### Teks ditampilkan:
Tersangka Pembunuh Mirna Diduga 1 Orang
JURNAL123, JAKARTA.
Penyidik Direktorat Reserse Kriminal Umum Kepolisian Daerah Metro Jaya mendatangi Kejaksaan Tinggi DKI Jakarta untuk mengungkap tersangka pembunuh Wayan Mirna Salihin, 27 tahun. Mirna tewas setelah diracun lewat es kopi Vietnam yang diminumnya di Olivier Cafe, Grand Indonesia, pada Rabu tiga pekan lalu.
Penyidik sudah memiliki bukti yang cukup untuk menetapkan tersangka peracun Mirna. “Berdasarkan alat bukti dan konstruksi peristiwa yang kami miliki, seseorang cukup layak dijadikan tersangka,” kata Direktur Reserse Kriminal Umum Komisaris Besar Krishna Murti di Polda Metro Jaya, Selasa, 26 Januari 2016.
Namun, ucap Krishna, penyidik harus mengekspos bukti-bukti tersebut kepada jaksa penuntut umum. Petunjuk atau barang bukti yang akan ditunjukkan kepada jaksa adalah barang bukti krusial yang dimiliki penyidik untuk mengungkap kasus ini. “Kami yakin itu barang bukti cukup signifikan dan sekarang sedang diuji. Dan apa petunjuk jaksa dari itu,” ujarnya.

### Kutipan baris:
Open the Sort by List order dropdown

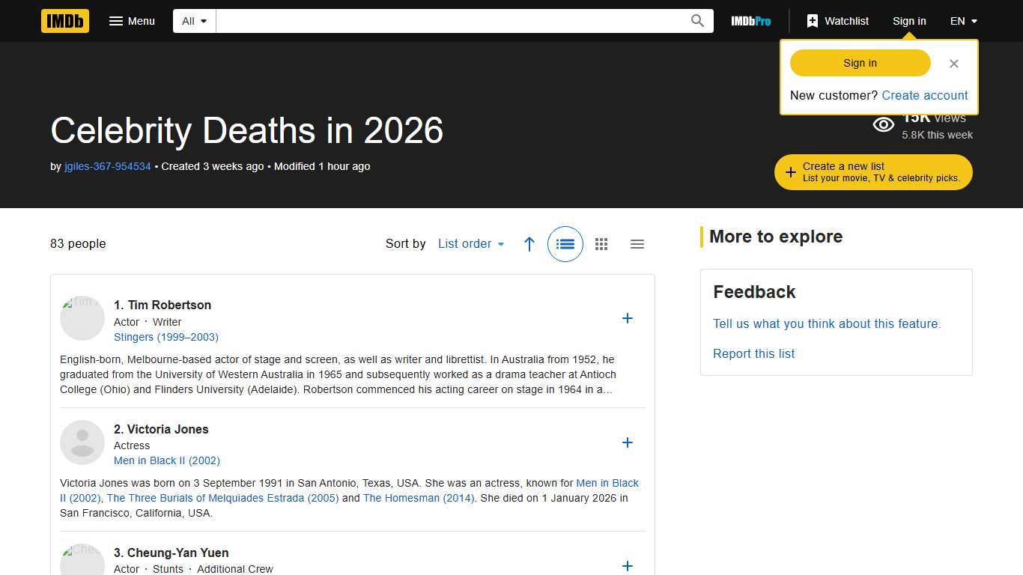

--

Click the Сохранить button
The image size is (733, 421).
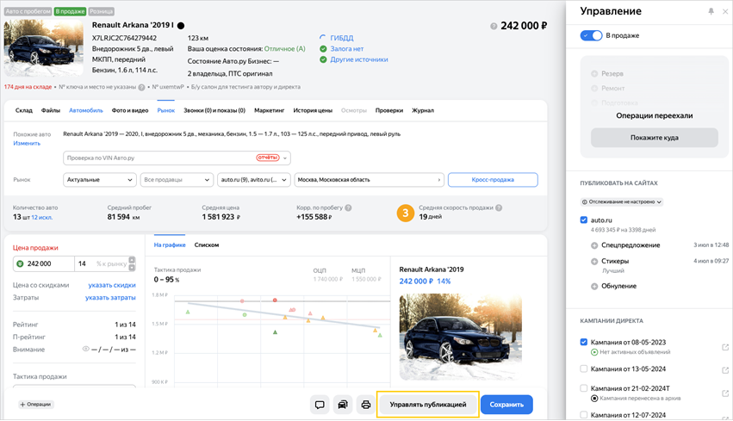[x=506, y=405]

### Tugas singkat:
Menurut berita tentang kasus Mirna, di mana Mirna meminum es kopi Vietnam yang meracuninya?

### Jawaban lengkap:
Di Olivier Cafe, Grand Indonesia.